→ **Information supplied**
------------------------------------

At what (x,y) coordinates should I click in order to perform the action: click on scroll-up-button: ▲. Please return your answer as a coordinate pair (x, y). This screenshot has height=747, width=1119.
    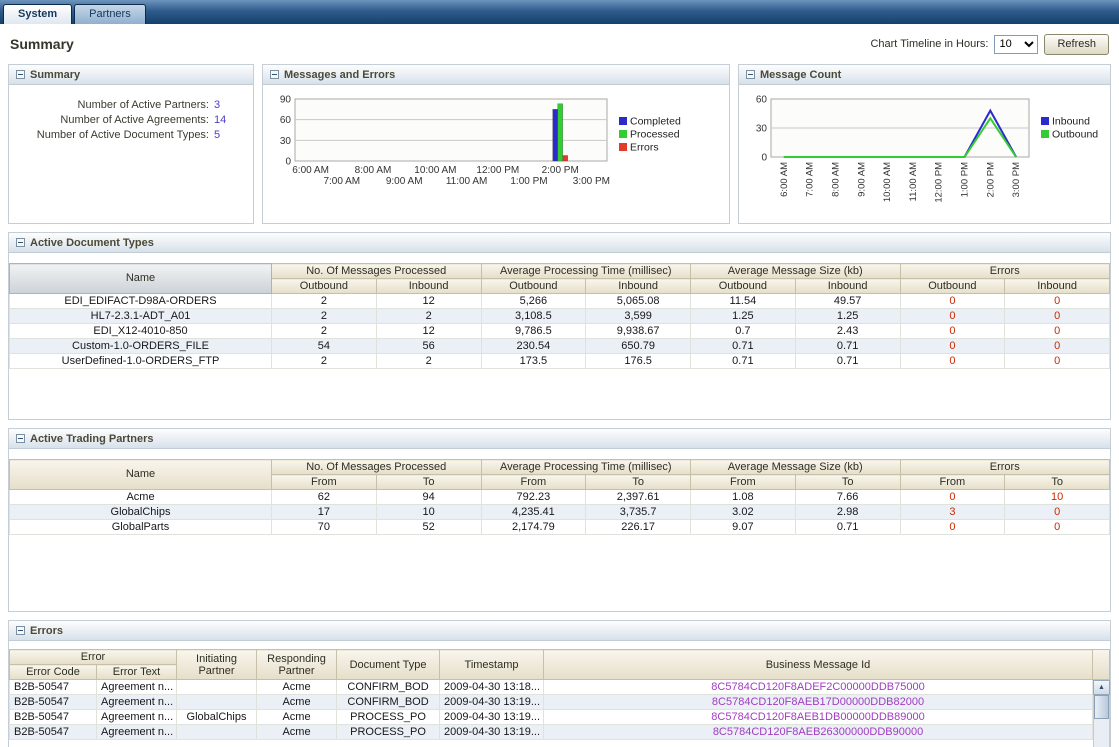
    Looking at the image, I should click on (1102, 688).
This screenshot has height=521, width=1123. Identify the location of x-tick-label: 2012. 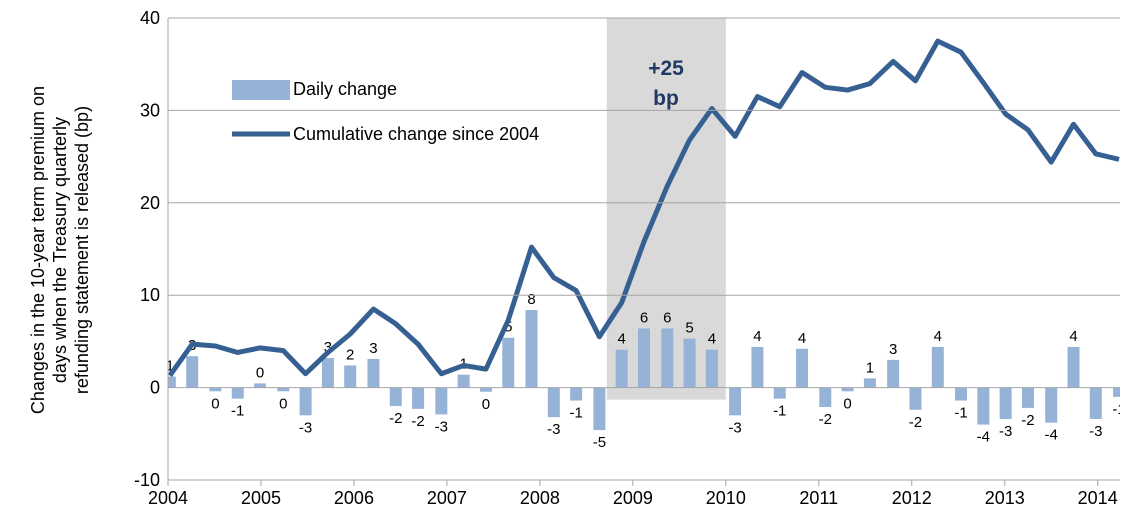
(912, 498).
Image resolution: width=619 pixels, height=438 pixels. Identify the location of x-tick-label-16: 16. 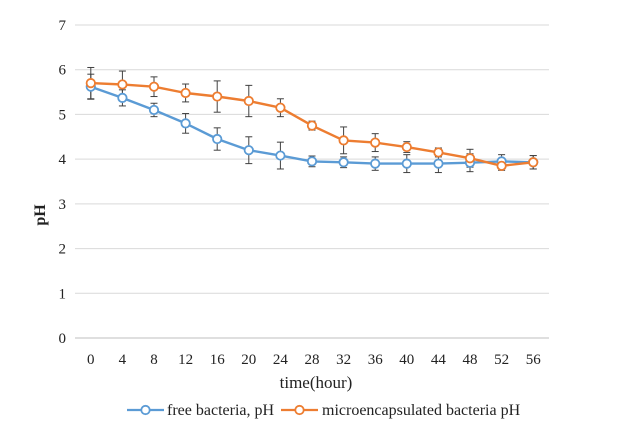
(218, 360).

------------------------------------

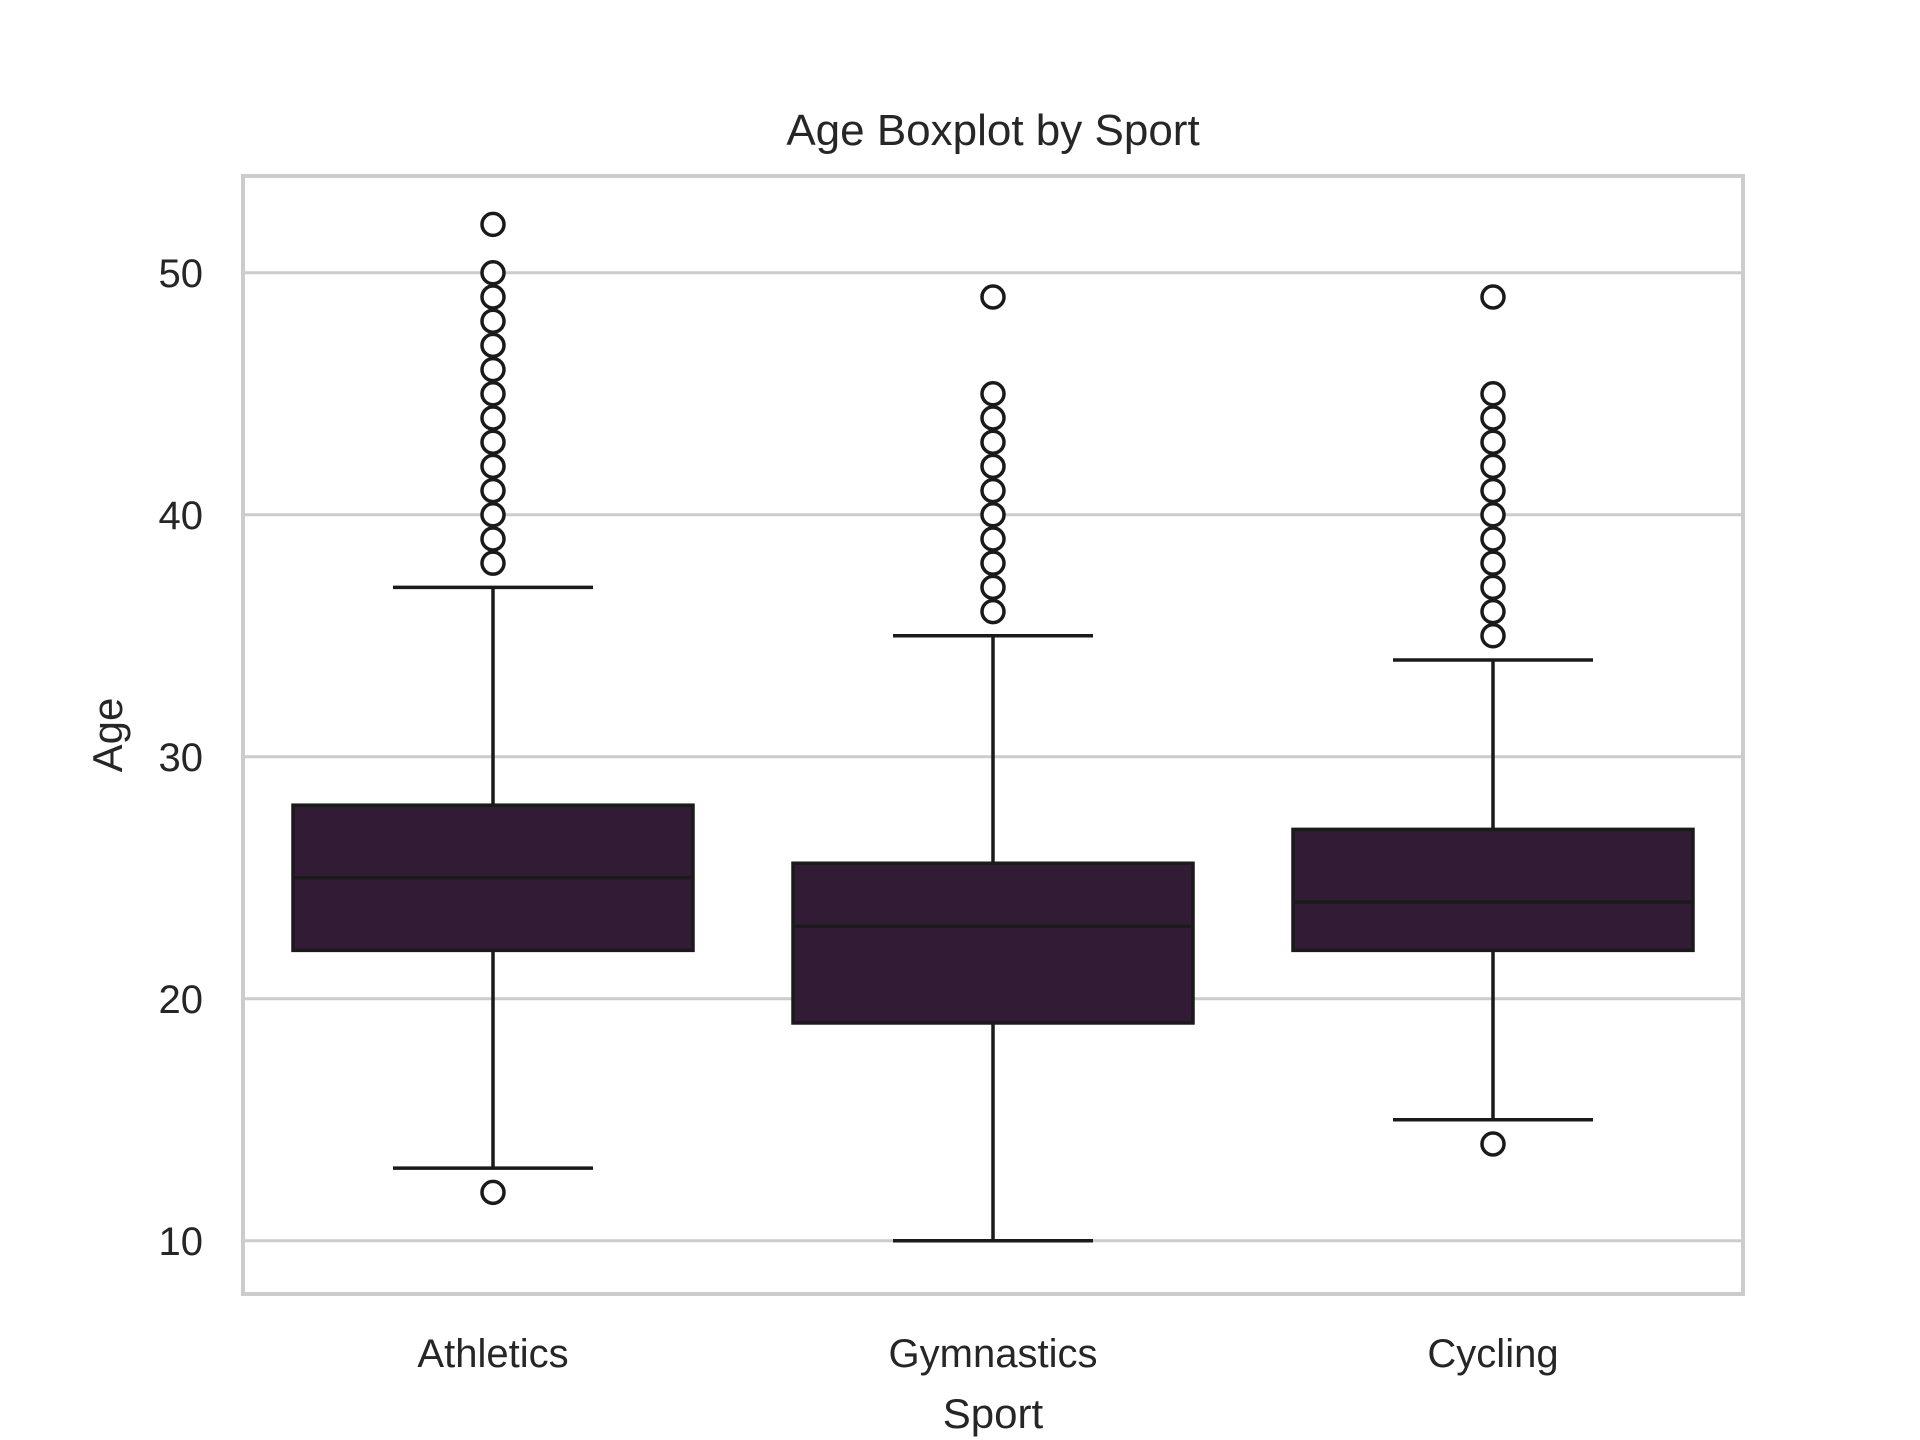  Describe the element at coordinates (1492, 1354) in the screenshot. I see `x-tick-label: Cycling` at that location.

------------------------------------

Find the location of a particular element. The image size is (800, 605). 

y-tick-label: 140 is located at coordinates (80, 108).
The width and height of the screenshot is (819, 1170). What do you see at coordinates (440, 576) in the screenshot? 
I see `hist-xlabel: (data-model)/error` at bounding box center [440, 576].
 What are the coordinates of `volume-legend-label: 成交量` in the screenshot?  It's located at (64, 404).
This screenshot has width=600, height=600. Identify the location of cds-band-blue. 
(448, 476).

------------------------------------

Rewrite the records from the line containing "At what (x,y)" through the line containing "(912, 498).", both included, changing "Identify" to "Find" and keeping everything else unchanged. Leave the pictures out.

At what (x,y) coordinates should I click in order to perform the action: click on scroll-up-button: ▲. Please return your answer as a coordinate pair (x, y). This screenshot has height=747, width=1119.
    Looking at the image, I should click on (1102, 688).
This screenshot has height=521, width=1123. Find the location of x-tick-label: 2012. 
(912, 498).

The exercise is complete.